- [EXTRACTO DEL DOCUMENTO]
/---

Una frase enterrada en los presupuestos que el Presidente Obama presentó al Congreso esta semana pedía atención a gritos. "La riqueza neta de los hogares descendió acusadamente del tercer trimestre de 2007 al primer trimestre de 2009", rezaba, "17,5 billones de dólares o el 26,5 por ciento, lo que equivale al PIB de más de un año".

Traducido de la jerga económica, lo que significa esa frase es que Estados Unidos perdió la renta de un año entero de trabajo - todo lo que el cerebro y la mano de obra de las empresas estadounidenses pueden producir, en el desastroso colapso casi total de Wall Street y el sistema bancario.

Las víctimas de ese terremoto nos rodean por doquier, sobre todo en el 10 por ciento de estadounidenses oficialmente en paro - una cifra que aumenta al 17 por ciento al incluir a los trabajadores a tiempo parcial y a aquellos que han renunciado a encontrar empleo.

\---

- [EJERCICIOS]
1 - Copia del texto sobre la pérdida de riqueza en Estados Unidos todo lo que va desde "Una frase enterrada" hasta "a encontrar empleo.".
2 - Prolonga el texto sobre la caída de la riqueza de los hogares estadounidenses a partir de su última frase.
Los registros no hacen falta para este trabajo.

- [DATOS EXTRAÍDOS]
/---

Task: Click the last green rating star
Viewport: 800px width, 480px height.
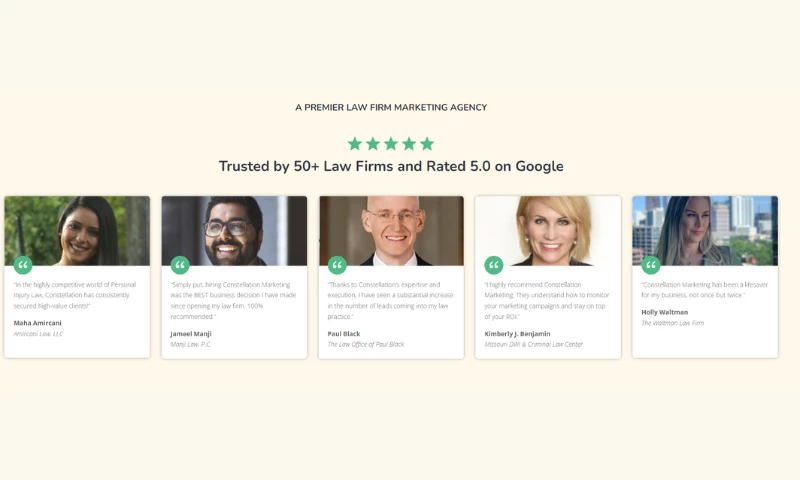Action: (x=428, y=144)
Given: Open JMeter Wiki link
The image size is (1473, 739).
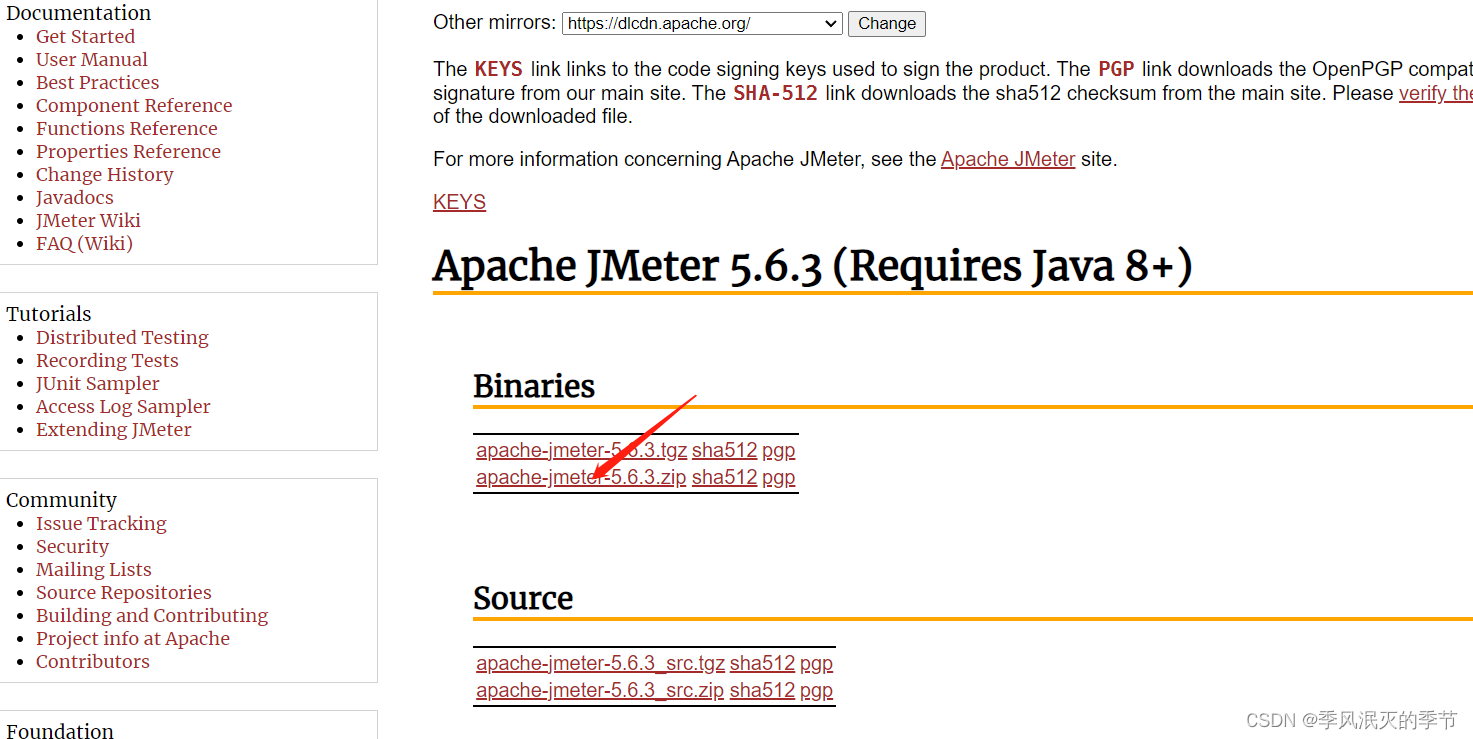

\---
/---

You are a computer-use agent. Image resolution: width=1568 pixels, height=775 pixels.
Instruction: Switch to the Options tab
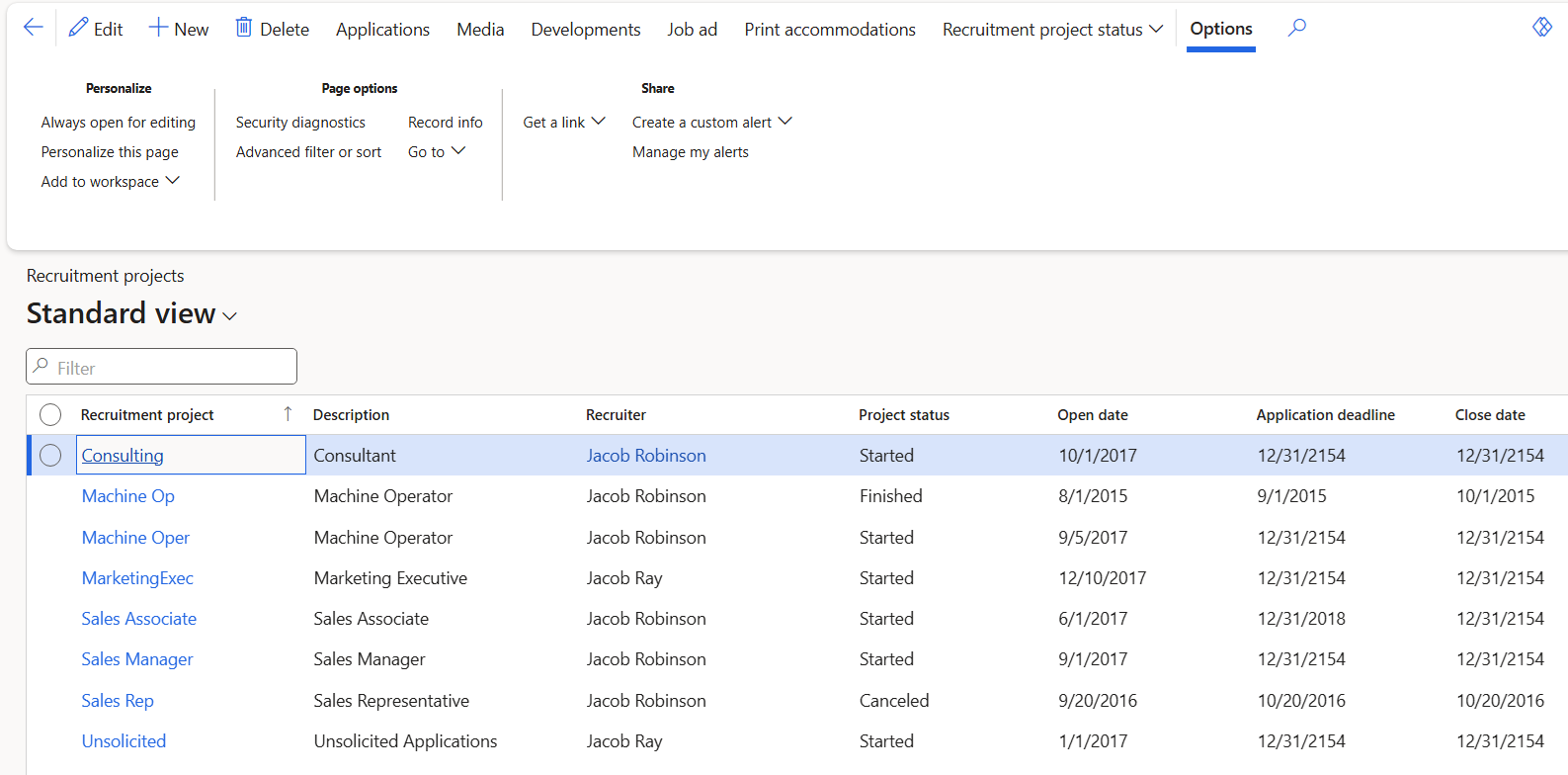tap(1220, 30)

\---

- [RESPUESTAS]
1 -
Una frase enterrada en los presupuestos que el Presidente Obama presentó al Congreso esta semana pedía atención a gritos. "La riqueza neta de los hogares descendió acusadamente del tercer trimestre de 2007 al primer trimestre de 2009", rezaba, "17,5 billones de dólares o el 26,5 por ciento, lo que equivale al PIB de más de un año".

Traducido de la jerga económica, lo que significa esa frase es que Estados Unidos perdió la renta de un año entero de trabajo - todo lo que el cerebro y la mano de obra de las empresas estadounidenses pueden producir, en el desastroso colapso casi total de Wall Street y el sistema bancario.

Las víctimas de ese terremoto nos rodean por doquier, sobre todo en el 10 por ciento de estadounidenses oficialmente en paro - una cifra que aumenta al 17 por ciento al incluir a los trabajadores a tiempo parcial y a aquellos que han renunciado a encontrar empleo.

2 -
Lo que deja claro el presupuesto es que, siendo optimistas, pasarán años antes de que nos podamos recuperar y puede que pase una década hasta que los libros de la nación estén igual de saneados que el día en que Bill Clinton dejó la presidencia y George W. Bush fue investido. El paro a finales de año se proyecta en torno al 10 por ciento y puede que sólo haya descendido un par de puntos cuando la nación elija presidente en 2012.

Como señalaba David Sanger en el análisis que abría el New York Times del martes, al proyectar una década entera en la que la deuda superará al crecimiento de los ingresos de la nación, el presupuesto constituye un prolongado examen de la solidez de la capacidad de Estados Unidos de conservar su armonía interna y el liderazgo internacional.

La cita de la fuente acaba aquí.